Specifies servers to which client credentials are delegated. The best practice is to use fully qualified domain names.

Wildcards are accepted, but can enable CredSSP on more computers than necessary.

If the Role parameter is Client, you must specify this parameter. If Role is Server, don't specify this parameter.

Type:String[]
Position:1
Default value:None
Required:False
Accept pipeline input:False
Accept wildcard characters:True

-Force

Forces the command to run without asking for user confirmation.

Type:SwitchParameter
Position:Named
Default value:False
Required:False
Accept pipeline input:False
Accept wildcard characters:False

-Role

Specifies whether to enable CredSSP as a client or as a server. The acceptable values for this parameter are: Client and Server.

If you specify Client, the following actions are performed. These settings allow the client to delegate explicit credentials to a server when server authentication is achieved.

  • Enables CredSSP on the client.
  • Sets the WS-Management setting \<localhost|computername\>\Client\Auth\CredSSP to true.
  • Sets the Windows CredSSP policy AllowFreshCredentials to WSMan/Delegate on the client.

If you specify Server, the following actions are performed. This policy setting allows the server to act as a delegate for clients.
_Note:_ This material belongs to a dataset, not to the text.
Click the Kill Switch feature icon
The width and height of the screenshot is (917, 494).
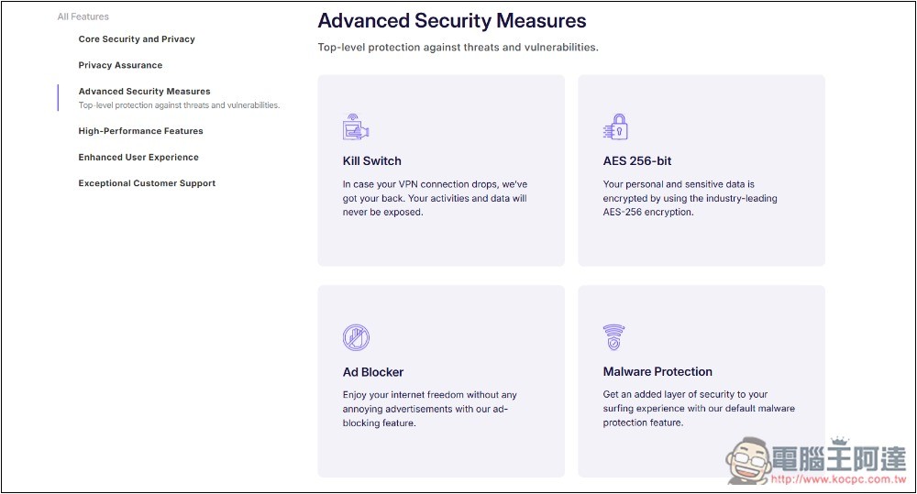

  • Enables CredSSP on the server.
  • Sets the WS-Management setting \<localhost|computername\>\Service\Auth\CredSSP to true.
Type:String
Accepted values:Client, Server
Position:0
Default value:None
Required:True
Accept pipeline input:False
Accept wildcard characters:False

Inputs

None

You can't pipe objects to this cmdlet.

Outputs

XmlElement

If CredSSP authentication is successfully enabled, this cmdlet returns an XMLElement object.

Notes

To disable CredSSP authentication, use the Disable-WSManCredSSP cmdlet.